[RECORDS SUPPLIED Boundary: Start]

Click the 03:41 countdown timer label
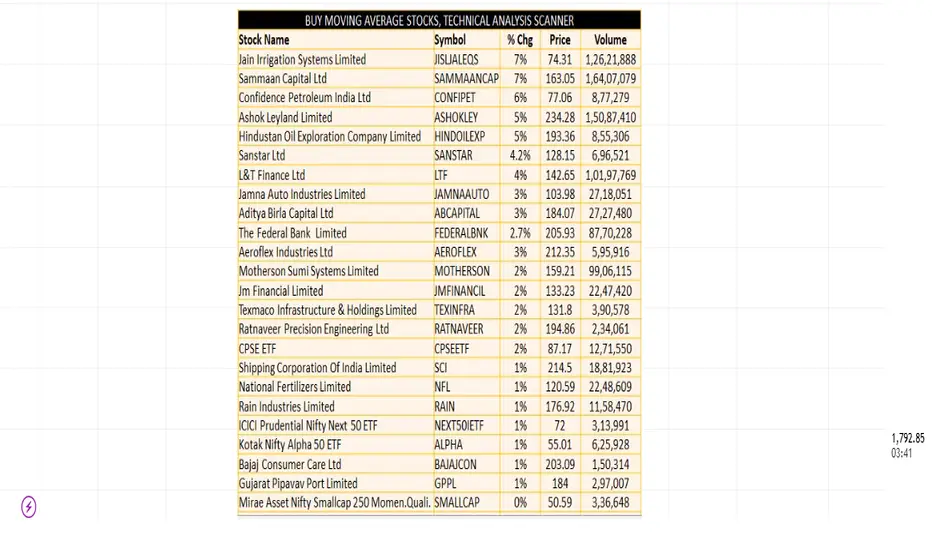Screen dimensions: 932x550 [x=901, y=454]
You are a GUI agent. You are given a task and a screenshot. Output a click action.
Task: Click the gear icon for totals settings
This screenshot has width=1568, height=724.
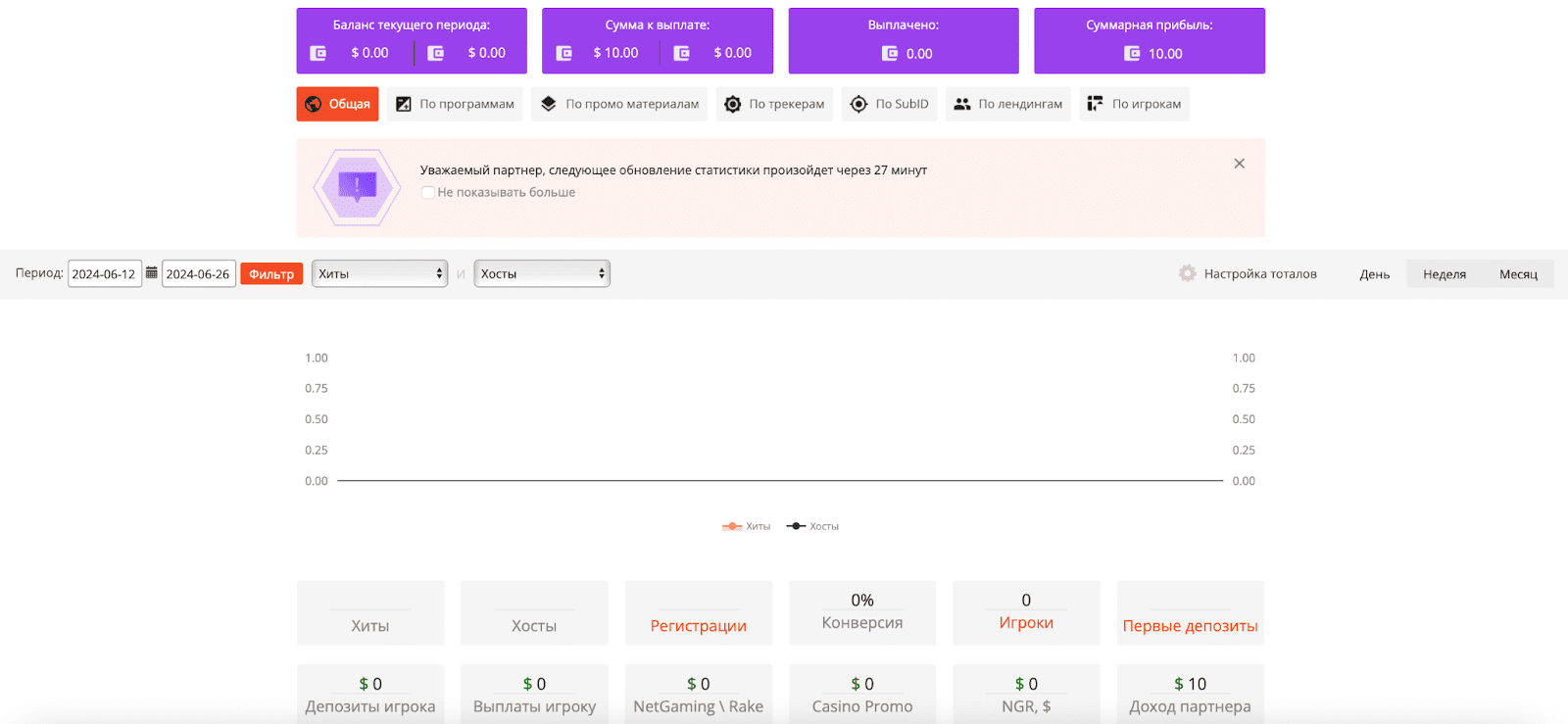(1188, 273)
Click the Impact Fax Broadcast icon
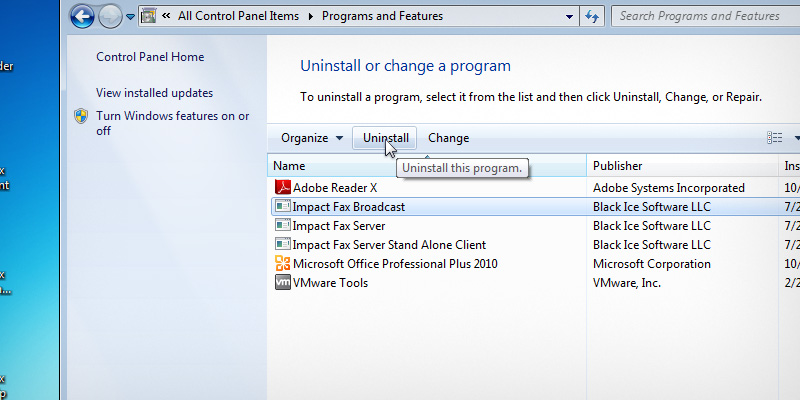 pyautogui.click(x=282, y=207)
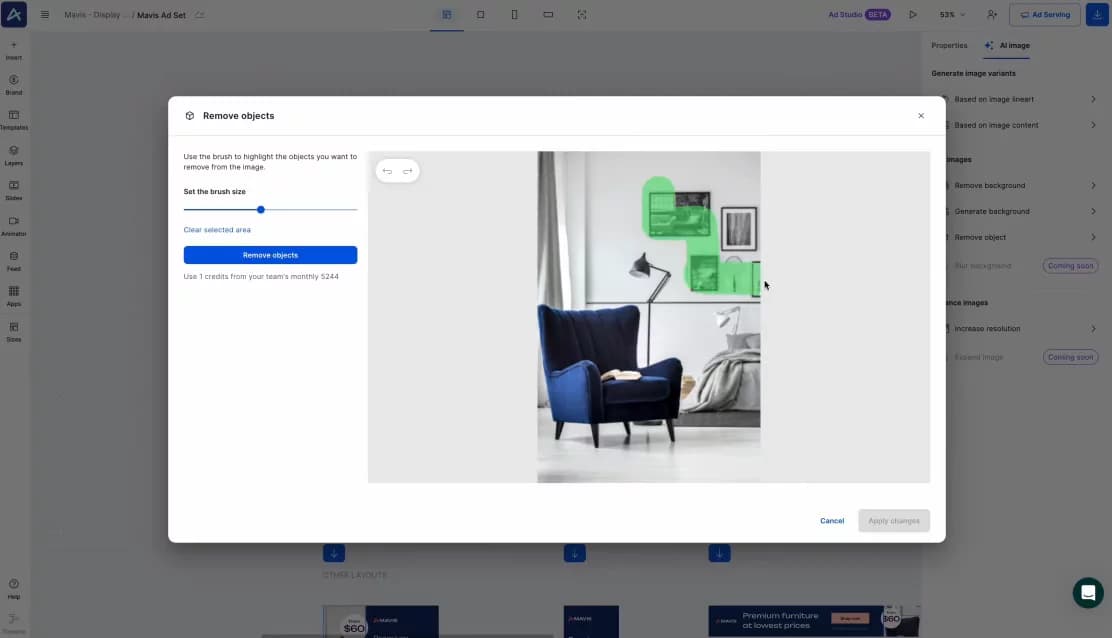
Task: Click the undo arrow in the image editor
Action: coord(387,171)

[RECORDS SUPPLIED Boundary: End]

§ **WHAT THE TASK ASKS**
For this exercise, please reproduce the records above exactly and drop the images.

§ **WRITTEN ANSWER**
Click the 03:41 countdown timer label
Screen dimensions: 932x550 [x=901, y=454]
You are a GUI agent. You are given a task and a screenshot. Output a click action.
Task: Click the gear icon for totals settings
This screenshot has width=1568, height=724.
(1188, 273)
Click the Impact Fax Broadcast icon
 pyautogui.click(x=282, y=207)
Task: Click the undo arrow in the image editor
Action: coord(387,171)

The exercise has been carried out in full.